///2011 Abstract Details
2011 Abstract Details2018-05-01T17:54:20+00:00

Ultrasound guided 0.25% ropivacaine transversus abdominis plane block in addition to intrathecal morphine and multimodal analgesia for the management of postoperative pain among women undergoing cesarean delivery

Abstract Number: 162
Abstract Type: Original Research

Dolores M McKeen MD MSc FRCPC1 ; Ronald B George MD FRCPC2; Victoria M Allen MD MSc FRCSC3; Aaron Pink BSc4

INTRODUCTION: Cesarean delivery (CD) is a major surgical procedure after which substantial postoperative pain can be anticipated. Despite neuraxial opioids and multimodal analgesia strategies, severe pain is experienced by 20% of women in the first 24 hours after CD. Severity of postpartum pain is associated with increased chronic pain and postpartum depression. The addition of transversus abdominis plane (TAP) blocks to a multimodal analgesic regimen maybe associated with earlier ambulation and reduced postoperative morbidity and mortality and chronic pain. We hypothesize that an ultrasound guided TAP block as part of a multimodal approach to postoperative analgesia will significantly decrease postoperative pain and potentially reduce the risk of developing persistent pain.
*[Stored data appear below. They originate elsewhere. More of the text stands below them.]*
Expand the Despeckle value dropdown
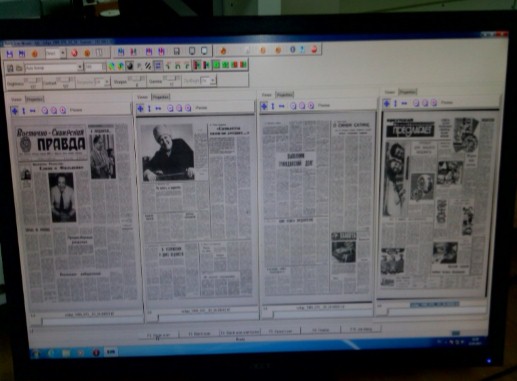 [107, 82]
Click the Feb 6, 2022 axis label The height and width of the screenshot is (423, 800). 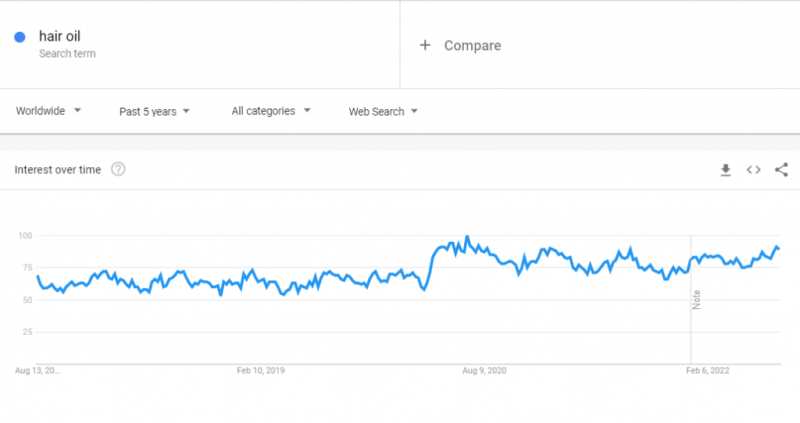[707, 371]
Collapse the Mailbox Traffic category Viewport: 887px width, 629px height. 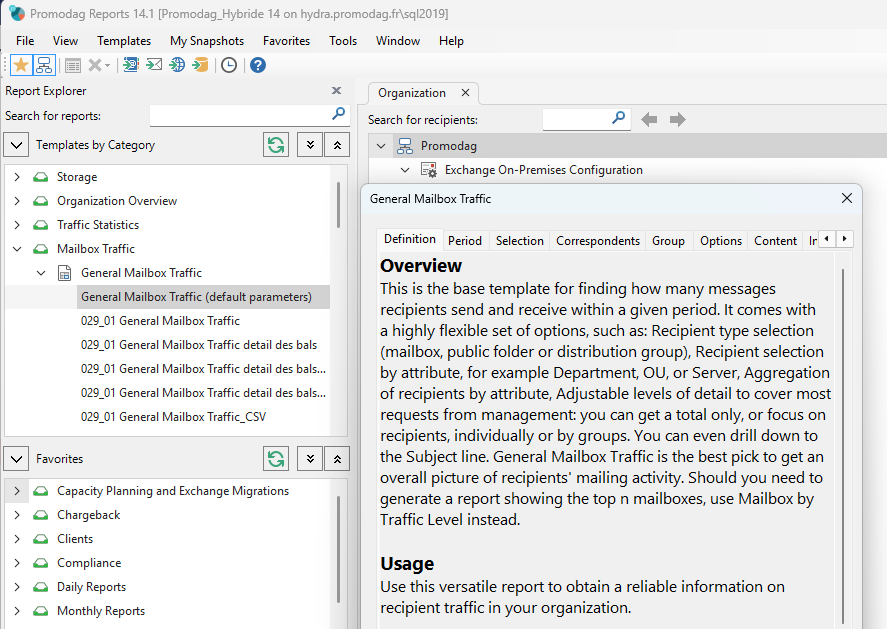17,249
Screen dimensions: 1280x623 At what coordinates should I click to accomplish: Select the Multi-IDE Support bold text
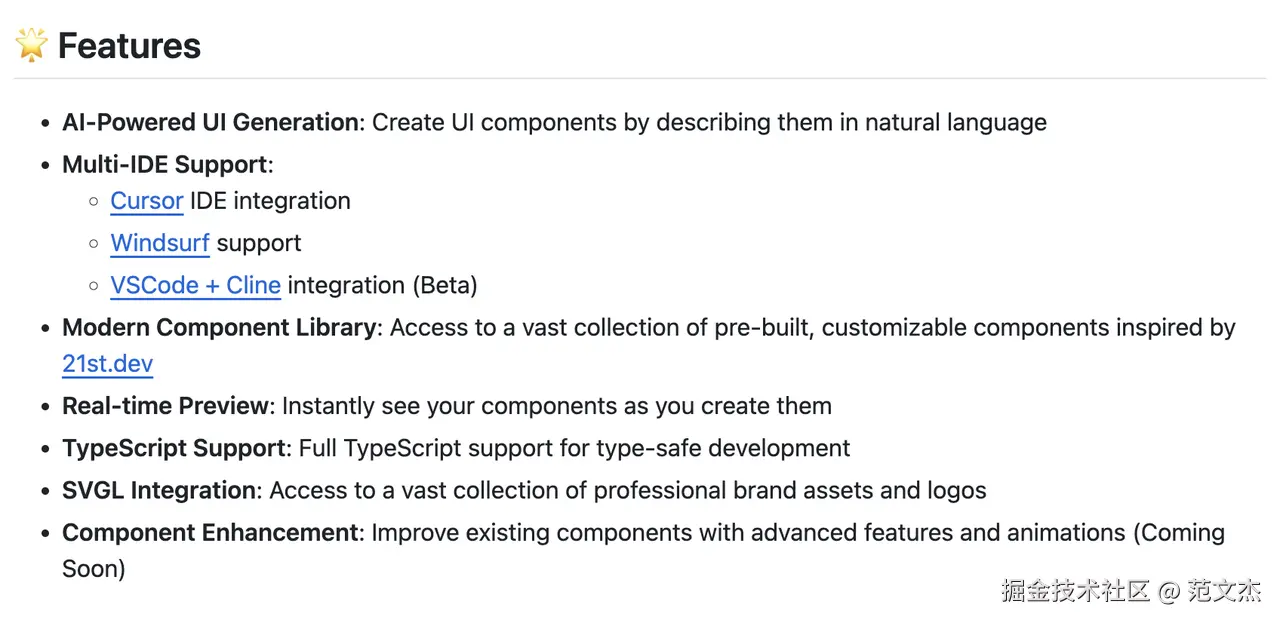(164, 164)
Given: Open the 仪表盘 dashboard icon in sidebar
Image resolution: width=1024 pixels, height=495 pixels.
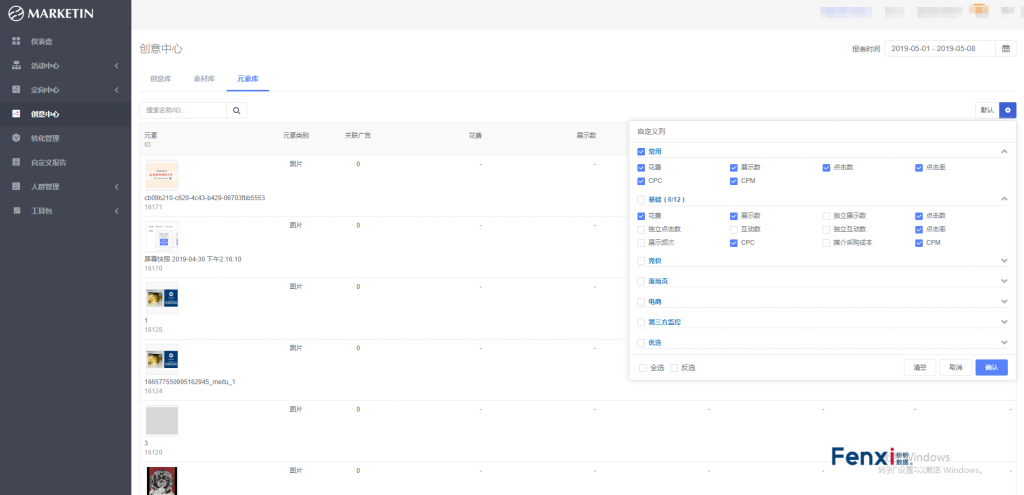Looking at the screenshot, I should (x=16, y=41).
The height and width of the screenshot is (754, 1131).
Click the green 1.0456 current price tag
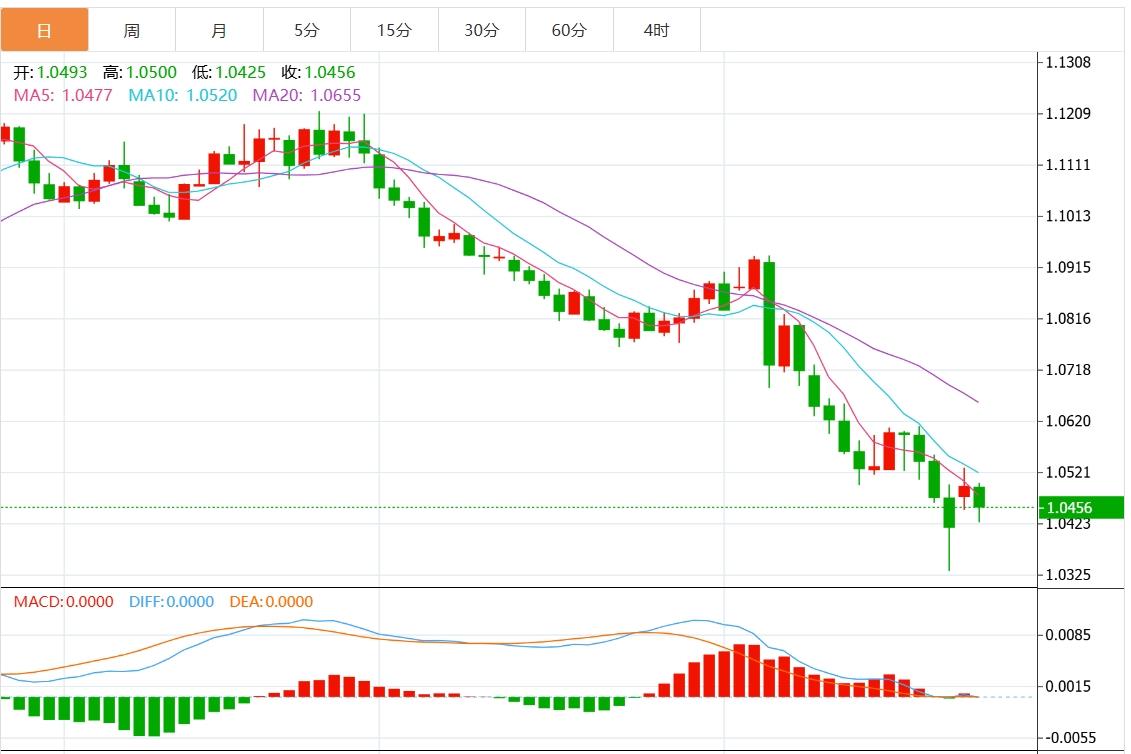point(1080,508)
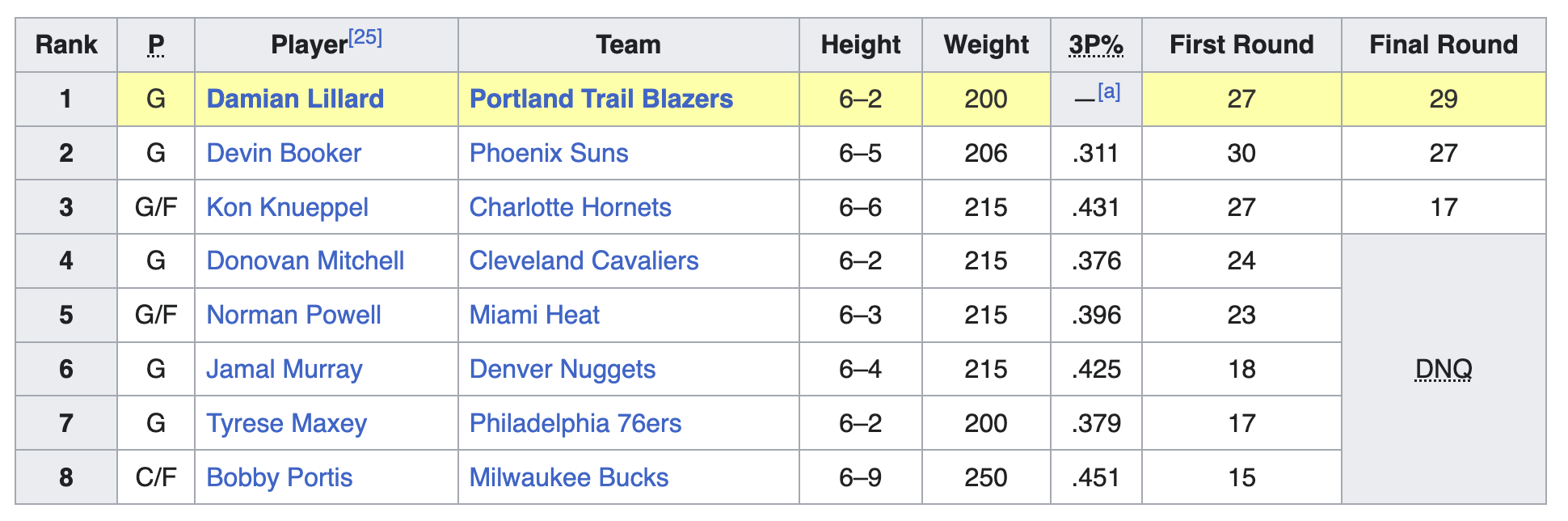Click the Donovan Mitchell link

tap(305, 260)
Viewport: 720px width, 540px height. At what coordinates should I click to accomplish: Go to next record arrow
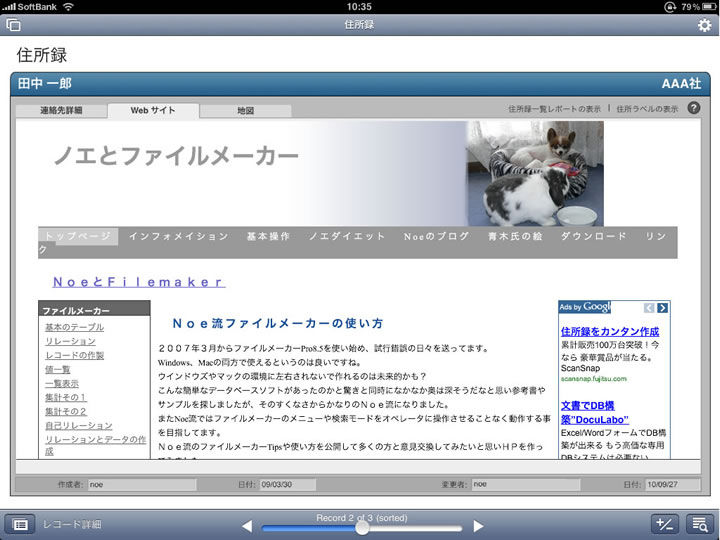478,526
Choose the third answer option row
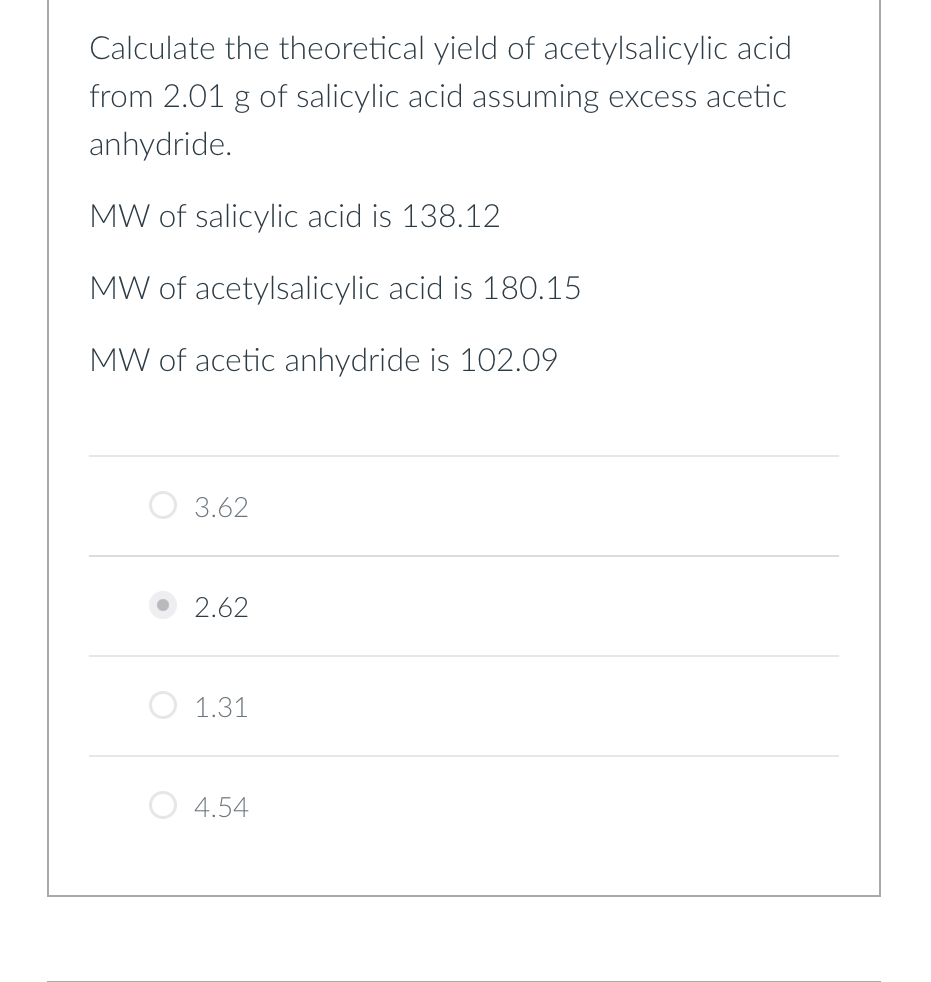931x982 pixels. 463,706
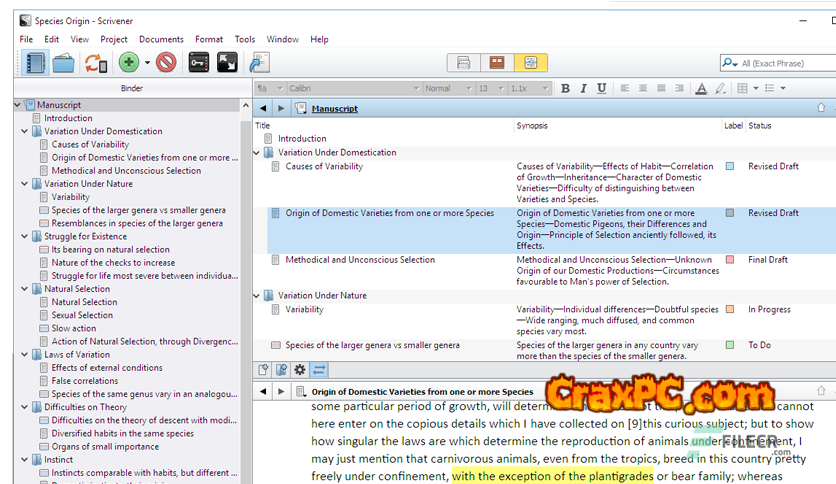Toggle Underline text formatting
The width and height of the screenshot is (836, 484).
pyautogui.click(x=601, y=88)
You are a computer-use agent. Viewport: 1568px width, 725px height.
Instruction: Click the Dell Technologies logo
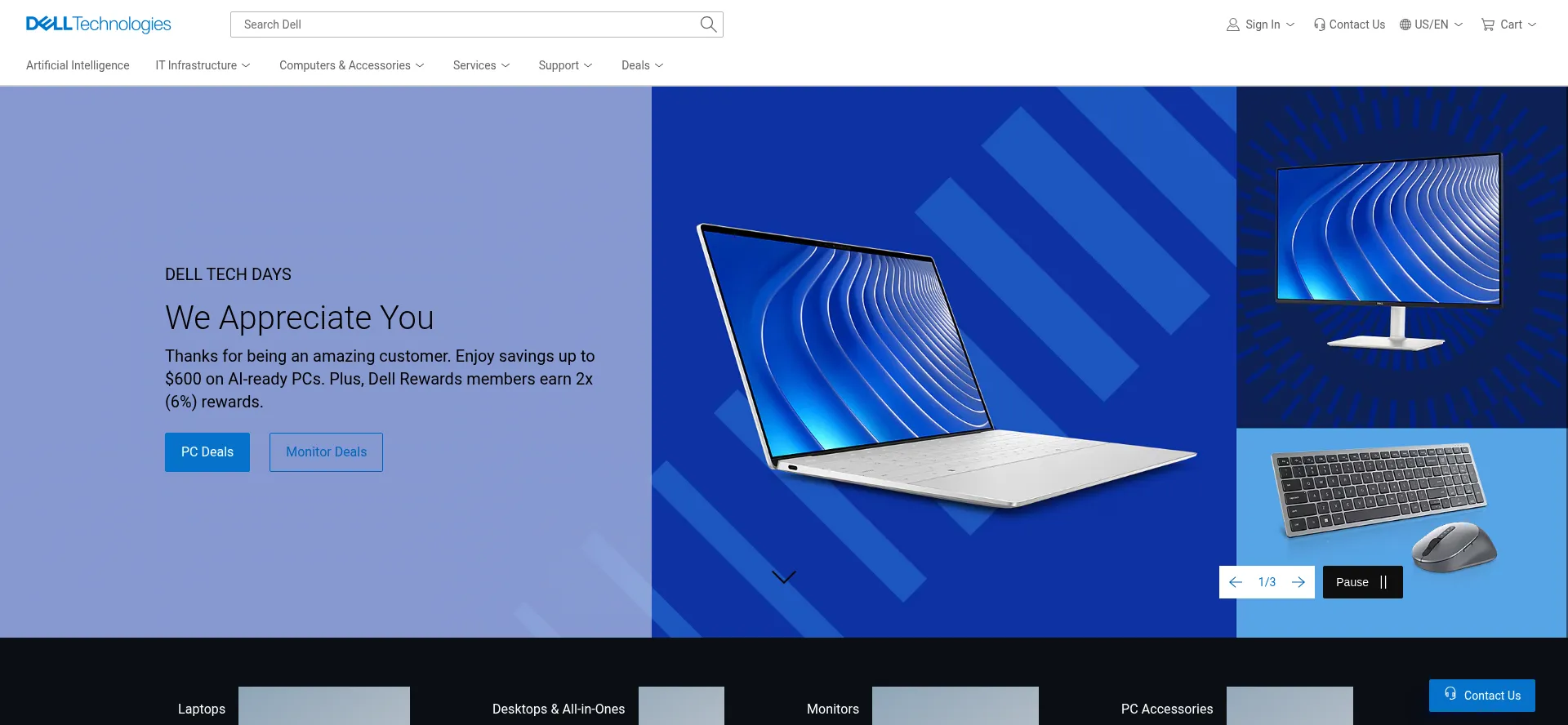coord(98,24)
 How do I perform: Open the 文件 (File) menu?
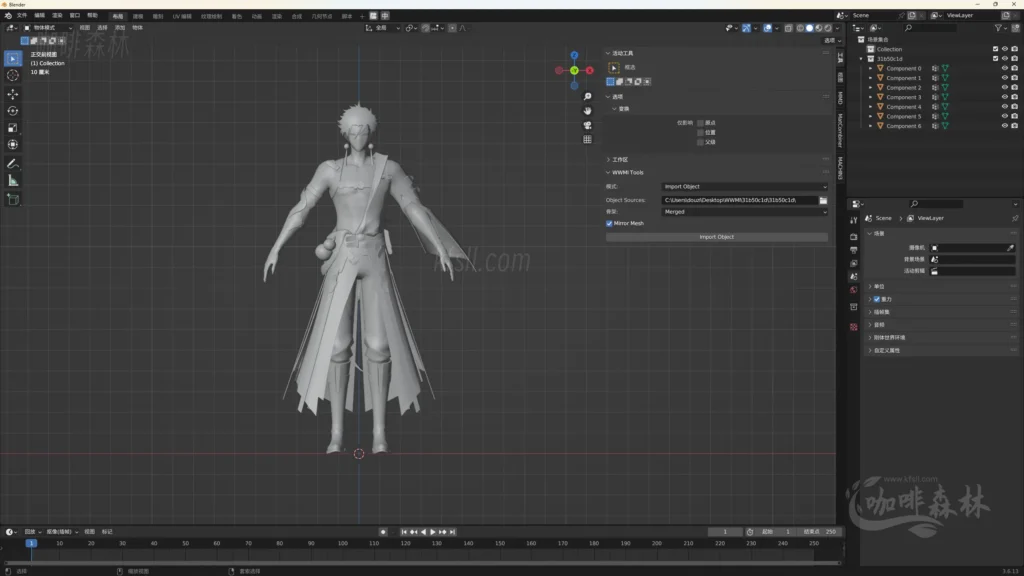coord(22,16)
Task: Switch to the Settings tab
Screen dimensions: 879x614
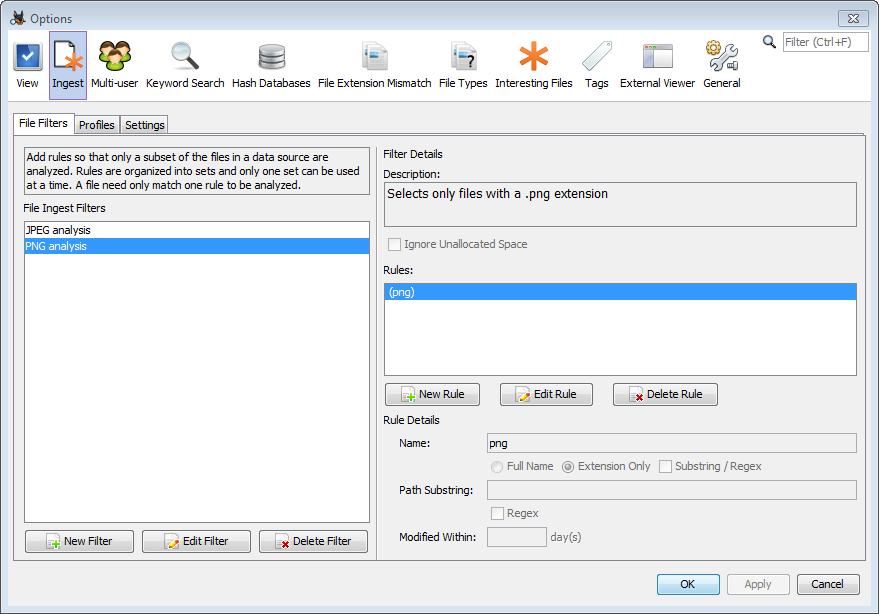Action: point(145,125)
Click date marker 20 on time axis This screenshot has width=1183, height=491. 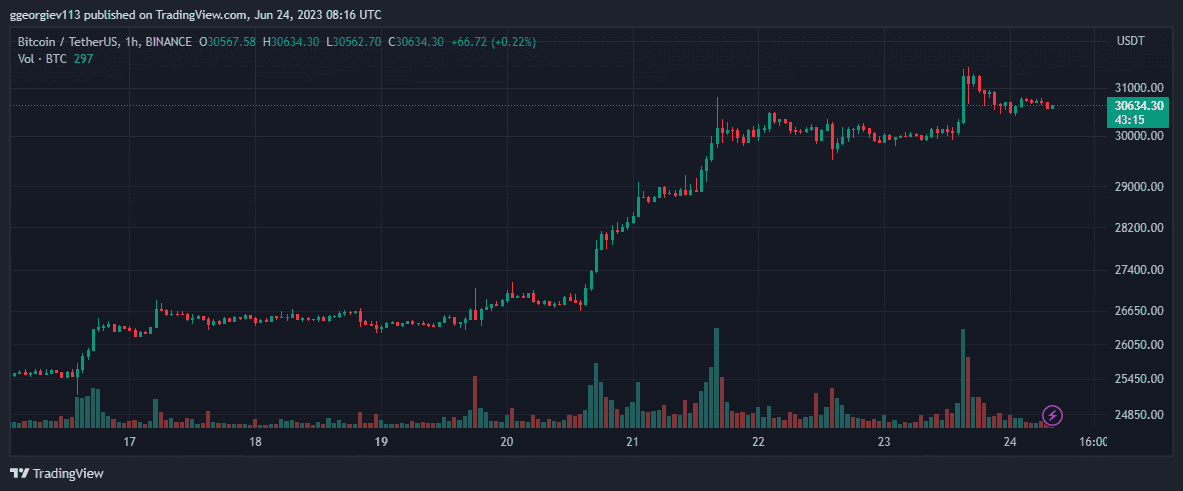507,442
METHODS: This is a randomized double blind placebo controlled clinical trial on women ASA physical status class I & II, age≥18 years, term≥37 weeks gestation, BMI<40, in healthy pregnancies undergoing non-emergent CD with planned spinal anesthesia. Spinal anesthesia was standardized (hyperbaric 0.75% bupivacaine - 12mg, fentanyl - 15mcg, morphine - 100mcg). Bilateral TAP blocks were inserted with ultrasound guidance with injection of 20mls of study solution per side (ropivacaine 0.25% or saline). Three primary outcome measures: the Numeric Rating Scale (NRS), Quality of Recovery 40 (QoR), and opioid consumption at 24 hours were used for a priori sample size calculation with α=0.05 and β=0.20 to detect a 30% reduction in the NRS, a 10% improvement in QoR score and a 50% reduction in opioid consumption (10% drop out rate) yielded 34 subjects per group. Multiple secondary outcomes included pain at rest/movement, nausea and vomiting, pruritis, urinary retention, etc at 2-hour and 48-hour, and the SF36 questionnaire at 30 days and 6 months.

RESULTS: With REB approval and informed consent 83 subjects were enrolled with 75 completing the trial. Table 1 contains the blinded population demographics and 24-hour pain measures.

DISCUSSION: Two hour pain scores (NRS-rest) and oxycodone use appear to be statistically significant. Data analysis will be complete with final results presented at SOAP in Lake Las Vegas.